**Work task:** Copy out the full listing that comes next, exactly.

**Data for this exercise:**
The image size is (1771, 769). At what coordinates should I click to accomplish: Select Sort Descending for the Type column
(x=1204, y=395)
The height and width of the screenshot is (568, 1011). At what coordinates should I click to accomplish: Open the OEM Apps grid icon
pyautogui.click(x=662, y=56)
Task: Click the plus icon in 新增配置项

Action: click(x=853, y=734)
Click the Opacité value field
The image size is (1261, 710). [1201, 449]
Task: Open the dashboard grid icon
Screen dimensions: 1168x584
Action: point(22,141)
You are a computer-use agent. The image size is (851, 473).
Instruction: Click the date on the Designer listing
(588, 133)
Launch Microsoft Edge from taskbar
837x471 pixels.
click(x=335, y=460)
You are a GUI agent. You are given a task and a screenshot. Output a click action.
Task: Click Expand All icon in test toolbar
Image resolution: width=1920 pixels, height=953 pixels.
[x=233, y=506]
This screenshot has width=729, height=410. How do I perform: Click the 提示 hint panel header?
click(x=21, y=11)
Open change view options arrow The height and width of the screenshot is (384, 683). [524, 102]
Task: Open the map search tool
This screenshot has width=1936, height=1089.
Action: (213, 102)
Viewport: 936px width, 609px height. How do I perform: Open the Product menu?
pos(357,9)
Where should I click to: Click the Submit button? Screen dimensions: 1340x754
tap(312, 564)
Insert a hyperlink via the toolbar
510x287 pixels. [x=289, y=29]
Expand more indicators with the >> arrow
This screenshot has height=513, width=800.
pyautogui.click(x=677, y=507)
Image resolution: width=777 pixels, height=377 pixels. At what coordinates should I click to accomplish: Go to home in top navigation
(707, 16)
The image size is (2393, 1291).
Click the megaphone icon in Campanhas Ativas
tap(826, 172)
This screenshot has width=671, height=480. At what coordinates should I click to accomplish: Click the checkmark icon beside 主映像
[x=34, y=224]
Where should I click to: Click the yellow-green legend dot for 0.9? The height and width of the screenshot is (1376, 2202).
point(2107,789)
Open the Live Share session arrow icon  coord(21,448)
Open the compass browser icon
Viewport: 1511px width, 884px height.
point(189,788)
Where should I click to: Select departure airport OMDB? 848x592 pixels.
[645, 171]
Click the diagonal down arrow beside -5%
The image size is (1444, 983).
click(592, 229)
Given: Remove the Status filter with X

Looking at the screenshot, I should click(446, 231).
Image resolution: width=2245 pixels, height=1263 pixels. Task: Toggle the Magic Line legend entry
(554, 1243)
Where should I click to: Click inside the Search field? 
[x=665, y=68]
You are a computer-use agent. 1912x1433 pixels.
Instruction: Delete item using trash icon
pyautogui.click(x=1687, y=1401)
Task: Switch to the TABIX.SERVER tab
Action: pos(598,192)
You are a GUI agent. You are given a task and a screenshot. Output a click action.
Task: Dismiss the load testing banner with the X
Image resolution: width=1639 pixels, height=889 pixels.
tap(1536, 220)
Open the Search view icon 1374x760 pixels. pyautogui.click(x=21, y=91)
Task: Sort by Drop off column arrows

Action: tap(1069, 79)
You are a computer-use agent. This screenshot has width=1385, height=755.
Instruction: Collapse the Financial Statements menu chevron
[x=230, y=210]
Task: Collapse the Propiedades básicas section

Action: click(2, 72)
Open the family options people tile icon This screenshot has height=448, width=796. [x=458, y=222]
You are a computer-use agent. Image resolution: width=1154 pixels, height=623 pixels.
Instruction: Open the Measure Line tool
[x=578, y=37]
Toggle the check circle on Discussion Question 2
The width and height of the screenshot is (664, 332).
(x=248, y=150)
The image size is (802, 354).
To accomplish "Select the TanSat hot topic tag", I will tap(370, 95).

**Task response:**
The image size is (1771, 769). At what coordinates should I click to accomplish: Select Sort Descending for the Type column
(x=1204, y=395)
The height and width of the screenshot is (568, 1011). At what coordinates should I click to accomplish: Open the OEM Apps grid icon
pyautogui.click(x=662, y=56)
Task: Click the plus icon in 新增配置项

Action: click(x=853, y=734)
Click the Opacité value field
The image size is (1261, 710). [1201, 449]
Task: Open the dashboard grid icon
Screen dimensions: 1168x584
Action: point(22,141)
You are a computer-use agent. The image size is (851, 473).
Instruction: Click the date on the Designer listing
(588, 133)
Launch Microsoft Edge from taskbar
837x471 pixels.
click(x=335, y=460)
You are a GUI agent. You are given a task and a screenshot. Output a click action.
Task: Click Expand All icon in test toolbar
Image resolution: width=1920 pixels, height=953 pixels.
[x=233, y=506]
This screenshot has width=729, height=410. How do I perform: Click the 提示 hint panel header?
click(x=21, y=11)
Open change view options arrow The height and width of the screenshot is (384, 683). [524, 102]
Task: Open the map search tool
This screenshot has width=1936, height=1089.
Action: (213, 102)
Viewport: 936px width, 609px height. How do I perform: Open the Product menu?
pos(357,9)
Where should I click to: Click the Submit button? Screen dimensions: 1340x754
tap(312, 564)
Insert a hyperlink via the toolbar
510x287 pixels. [x=289, y=29]
Expand more indicators with the >> arrow
This screenshot has height=513, width=800.
pyautogui.click(x=677, y=507)
Image resolution: width=777 pixels, height=377 pixels. At what coordinates should I click to accomplish: Go to home in top navigation
(707, 16)
The image size is (2393, 1291).
Click the megaphone icon in Campanhas Ativas
tap(826, 172)
This screenshot has width=671, height=480. At what coordinates should I click to accomplish: Click the checkmark icon beside 主映像
[x=34, y=224]
Where should I click to: Click the yellow-green legend dot for 0.9? The height and width of the screenshot is (1376, 2202).
point(2107,789)
Open the Live Share session arrow icon  coord(21,448)
Open the compass browser icon
Viewport: 1511px width, 884px height.
point(189,788)
Where should I click to: Select departure airport OMDB? 848x592 pixels.
[645, 171]
Click the diagonal down arrow beside -5%
The image size is (1444, 983).
click(592, 229)
Given: Remove the Status filter with X

Looking at the screenshot, I should click(446, 231).
Image resolution: width=2245 pixels, height=1263 pixels. Task: Toggle the Magic Line legend entry
(554, 1243)
Where should I click to: Click inside the Search field? 
[x=665, y=68]
You are a computer-use agent. 1912x1433 pixels.
Instruction: Delete item using trash icon
pyautogui.click(x=1687, y=1401)
Task: Switch to the TABIX.SERVER tab
Action: pos(598,192)
You are a GUI agent. You are given a task and a screenshot. Output a click action.
Task: Dismiss the load testing banner with the X
Image resolution: width=1639 pixels, height=889 pixels.
tap(1536, 220)
Open the Search view icon 1374x760 pixels. pyautogui.click(x=21, y=91)
Task: Sort by Drop off column arrows

Action: tap(1069, 79)
You are a computer-use agent. This screenshot has width=1385, height=755.
Instruction: Collapse the Financial Statements menu chevron
[x=230, y=210]
Task: Collapse the Propiedades básicas section

Action: click(2, 72)
Open the family options people tile icon This screenshot has height=448, width=796. [x=458, y=222]
You are a computer-use agent. Image resolution: width=1154 pixels, height=623 pixels.
Instruction: Open the Measure Line tool
[x=578, y=37]
Toggle the check circle on Discussion Question 2
The width and height of the screenshot is (664, 332).
(x=248, y=150)
The image size is (802, 354).
To accomplish "Select the TanSat hot topic tag", I will tap(370, 95).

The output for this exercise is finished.